福寿園京都本店は、王朝文化に彩られ、心の奥深くに息づき醸成されてきた宇治茶文化の真髄を、時空を超えた創造的な「庭園建築」として、新たな装いで蘇らせようという「天空の庭」構想を立ち上げ、市街地にありながら、建物内ではどこにいても自然を感じつつ、お茶を楽しめる、「市中の山居」に息づく茶の心で建物全体を庭園化することをコンセプトとして作庭されています。
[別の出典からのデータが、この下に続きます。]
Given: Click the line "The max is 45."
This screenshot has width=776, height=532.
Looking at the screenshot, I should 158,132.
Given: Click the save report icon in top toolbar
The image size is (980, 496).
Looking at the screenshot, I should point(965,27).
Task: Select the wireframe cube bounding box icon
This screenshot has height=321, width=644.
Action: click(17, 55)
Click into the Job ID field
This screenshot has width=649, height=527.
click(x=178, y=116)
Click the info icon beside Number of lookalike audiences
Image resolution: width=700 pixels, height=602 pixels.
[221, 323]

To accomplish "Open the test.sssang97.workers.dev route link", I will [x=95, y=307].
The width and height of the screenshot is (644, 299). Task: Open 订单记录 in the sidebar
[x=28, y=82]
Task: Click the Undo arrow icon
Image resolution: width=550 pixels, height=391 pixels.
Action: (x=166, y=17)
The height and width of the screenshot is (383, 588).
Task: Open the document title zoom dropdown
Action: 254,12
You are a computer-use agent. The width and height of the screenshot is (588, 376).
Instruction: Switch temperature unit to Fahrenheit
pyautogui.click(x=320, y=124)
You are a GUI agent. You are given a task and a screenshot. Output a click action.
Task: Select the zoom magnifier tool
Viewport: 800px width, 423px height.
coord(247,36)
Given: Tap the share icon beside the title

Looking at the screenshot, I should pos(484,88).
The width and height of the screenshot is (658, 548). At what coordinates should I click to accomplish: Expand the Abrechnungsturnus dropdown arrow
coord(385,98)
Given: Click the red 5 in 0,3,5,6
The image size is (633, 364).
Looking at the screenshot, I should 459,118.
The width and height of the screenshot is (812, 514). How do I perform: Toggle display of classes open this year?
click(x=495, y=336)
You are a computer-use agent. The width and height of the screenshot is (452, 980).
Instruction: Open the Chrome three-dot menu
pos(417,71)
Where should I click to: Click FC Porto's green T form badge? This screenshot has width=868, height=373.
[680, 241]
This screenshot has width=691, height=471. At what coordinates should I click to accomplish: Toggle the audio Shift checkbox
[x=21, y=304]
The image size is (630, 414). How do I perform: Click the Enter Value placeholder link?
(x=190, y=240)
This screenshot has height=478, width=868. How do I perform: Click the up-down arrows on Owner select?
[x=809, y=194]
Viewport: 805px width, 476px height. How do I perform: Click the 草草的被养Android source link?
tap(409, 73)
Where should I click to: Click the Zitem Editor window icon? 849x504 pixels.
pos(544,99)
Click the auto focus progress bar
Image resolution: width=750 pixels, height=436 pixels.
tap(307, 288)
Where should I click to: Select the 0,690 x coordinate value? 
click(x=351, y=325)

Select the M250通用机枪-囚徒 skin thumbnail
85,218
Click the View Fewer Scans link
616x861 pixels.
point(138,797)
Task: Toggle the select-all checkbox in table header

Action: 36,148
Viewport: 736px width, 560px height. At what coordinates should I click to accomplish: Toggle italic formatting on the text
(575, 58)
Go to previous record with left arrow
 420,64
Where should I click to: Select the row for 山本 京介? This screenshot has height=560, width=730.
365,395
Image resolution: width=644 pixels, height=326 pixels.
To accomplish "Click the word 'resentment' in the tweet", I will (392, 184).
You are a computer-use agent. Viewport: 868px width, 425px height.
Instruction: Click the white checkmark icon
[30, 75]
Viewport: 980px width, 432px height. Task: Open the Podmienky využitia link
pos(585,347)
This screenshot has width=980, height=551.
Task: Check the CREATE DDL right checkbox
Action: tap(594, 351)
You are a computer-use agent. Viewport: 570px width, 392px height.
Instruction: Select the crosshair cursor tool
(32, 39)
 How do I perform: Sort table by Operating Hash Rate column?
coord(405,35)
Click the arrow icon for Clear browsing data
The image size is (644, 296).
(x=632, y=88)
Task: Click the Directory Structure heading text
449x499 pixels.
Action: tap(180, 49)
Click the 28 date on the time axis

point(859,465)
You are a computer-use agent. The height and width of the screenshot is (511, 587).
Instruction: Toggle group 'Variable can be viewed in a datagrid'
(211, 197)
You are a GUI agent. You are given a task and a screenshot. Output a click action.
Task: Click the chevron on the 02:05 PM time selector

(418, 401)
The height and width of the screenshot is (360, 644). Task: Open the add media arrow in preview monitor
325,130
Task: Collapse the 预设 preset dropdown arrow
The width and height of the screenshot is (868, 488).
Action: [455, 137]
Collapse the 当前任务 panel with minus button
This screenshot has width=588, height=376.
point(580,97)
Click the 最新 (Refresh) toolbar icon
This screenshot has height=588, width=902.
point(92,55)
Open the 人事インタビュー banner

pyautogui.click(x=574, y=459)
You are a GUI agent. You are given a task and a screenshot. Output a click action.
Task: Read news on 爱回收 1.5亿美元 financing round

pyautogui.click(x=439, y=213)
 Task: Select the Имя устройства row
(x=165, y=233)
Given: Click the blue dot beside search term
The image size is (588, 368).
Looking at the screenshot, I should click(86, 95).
こうした構想の策定から設計、施工にいたるまでは、文化財庭園に関する研究の第一人者として著名な、京都造形芸術大学教授の尼崎博正氏に一貫して監修・指導をいただきました。
伝統的に日本庭園では、石や築山、樹木を各地の名所や名山などに見立てて作庭を行う、「見立て」という手法を用いてきました。ここ福寿園京都本店でも、「見立て」の手法を利用し、庭園のイメージを喚起するものとして、伝統的な庭園の意匠で設計がなされています。
こうして竣工した地下1階から地上9階の空間には、伝統的な茶室とともに立礼の茶室が備えられ、床の紋様も市松模様や雲の模様などフロアごとに異なり、さらにはトイレも露地の蹲踞をほうふつさせる様々な意匠が施されており、室内を眺めているだけでも楽しめます。さらに、各フロアに設けられた中庭では、静寂のイメージ、侘びのイメージ、茶畑の原風景のイメージなど、テーマごとにまとめられ、茶に関わる様々なイメージが贅沢に、しかも簡素に盛り込まれております。
洛中はもちろんのこと、栂尾から山城までを舞台としつつ、連綿と世界に通ずる宇治茶文化を育んできた京都の自然と歴史文化が凝縮されているのが、福寿園京都本店の「庭園建築」です。